Maybe some do but most do not. Worse even, most have office hours and weekends
meaning that if you ask your question at the wrong time, there is a chance you
wait 3 days. Most big corps are ghastly in that respect. And most answers,
even from real sales and support humans are canned responses. While small
companies I work with are on chat and mail always. Not sure if this differs by
region but this does not reflect reality at all for me.

Edit: anecdotal of this which made me snicker; as a gold tier member I asked a
question on the British Airways website. They say it will be answered in about
24 hours. It took a month. When I called and asked why, they said, we are
sorry but we are very busy. Thanks guys.
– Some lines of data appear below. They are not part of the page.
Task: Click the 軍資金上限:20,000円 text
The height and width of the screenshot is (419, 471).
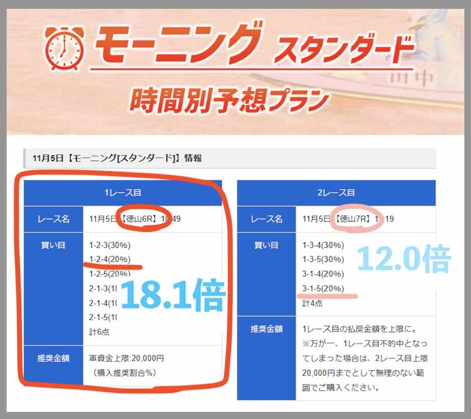Action: tap(126, 358)
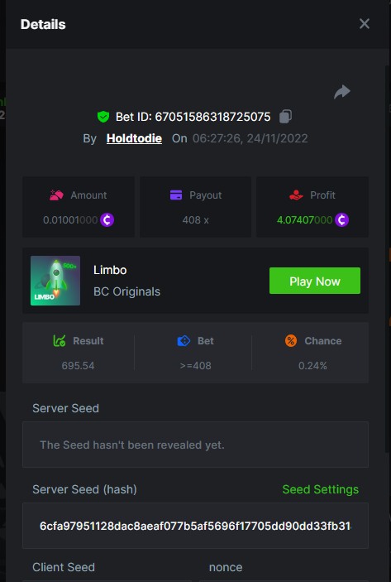
Task: Click the orange Chance percent icon
Action: pyautogui.click(x=291, y=340)
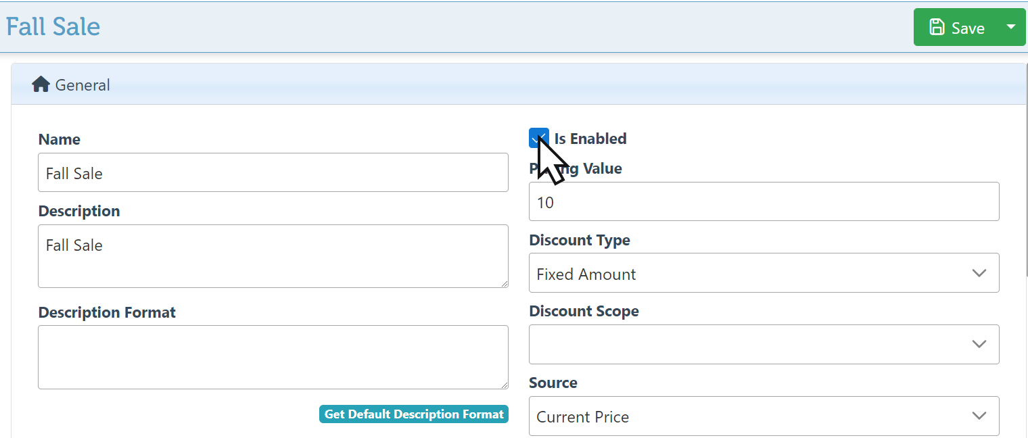The width and height of the screenshot is (1028, 438).
Task: Click the home icon beside General
Action: (41, 85)
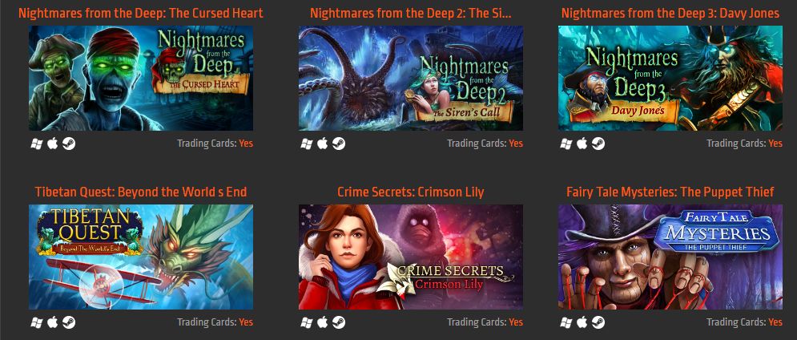Screen dimensions: 797x340
Task: Click Windows icon under Davy Jones game
Action: 566,144
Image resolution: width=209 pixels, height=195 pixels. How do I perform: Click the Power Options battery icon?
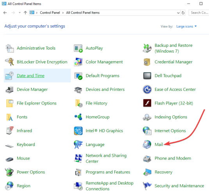tap(9, 172)
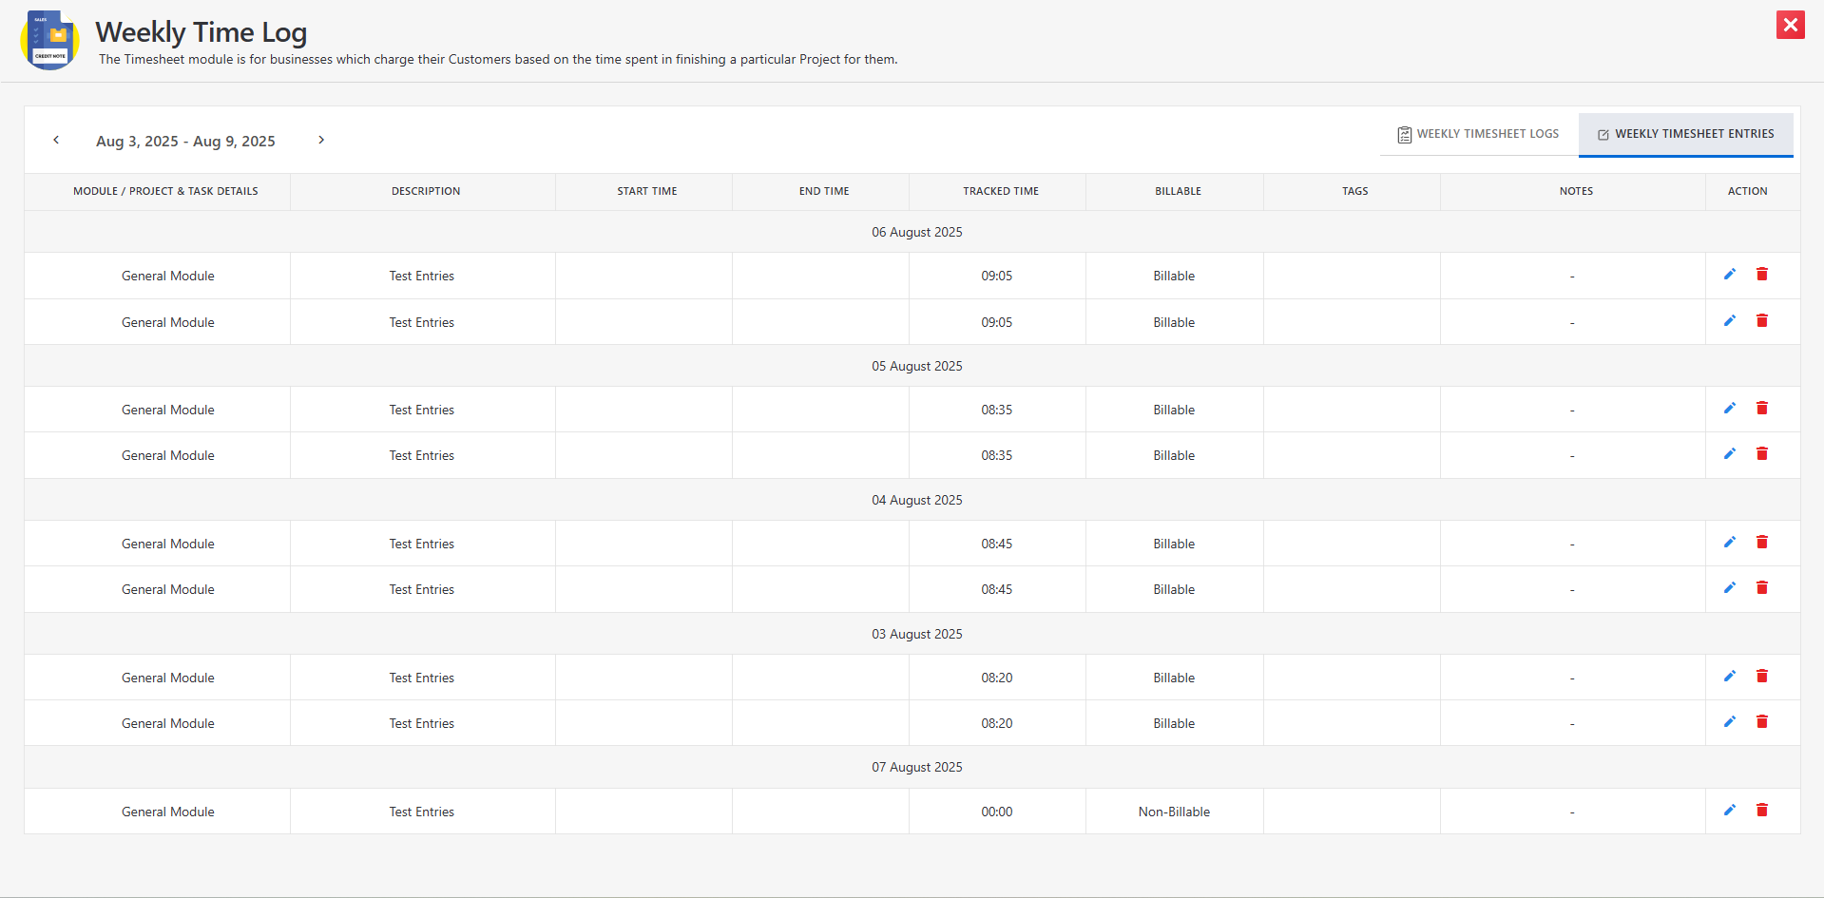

And that was not the first time but
the most extreme.

------
AndrewKemendo
>It seems that we’ll soon enter into a cycle where small players dominate..
And now is the time to prepare yourself for that.

Disagree with this wholeheartedly. The big players are dominating more and
more with the resources and most importantly data being sucked up by all of
them.

They have the cash, reach, talent and now - different from previous times -
the flexibility to pivot and change reasonably quickly. Not as quickly as a
tiny company granted, but quick enough that when they see a sea change they
can adapt to it, either through acquisition or by leveraging their data to
enter and dominate a market they weren't previously in.

------
robertlagrant
This seems to be a pretty badly written infomercial.

------
EnFinlay
Large text + overly verbose + two sentence paragraphs + huge images = a scroll
bar so tiny, I realize I need to get back to work

------
ImTalking
No. But reading articles like this will.

------
douche
There are definitely customers that are more expensive to keep than they are
worth. I don't understand the calculus sometimes... Why are we burning 100
hours of developer time for a $5000 sale? There's not a ton of upside, and you
can usually tell in the first meeting when a customer is going to be that kind
of a pain in the ass.

------
SyneRyder
That giant passive-aggressive pop-up on page open "Do you want to build a
6-Figure Business? [NO] I'm happy working until midnight for peanuts" was
enough to stop me from reading, and negated the premise of the article.

------
jwildeboer
Caring about your readers might be helpful. When you open this page and after
a few seconds you get this intrusive overlay ad for a 6 figure business!1!!
Now!1!! you tell me that showing me the article content isn't your focus.

------
yellowapple
To save everyone a click and having to slog through that atrociously-long
article: no, it's not. Betteridge's law of headlines in action, folks.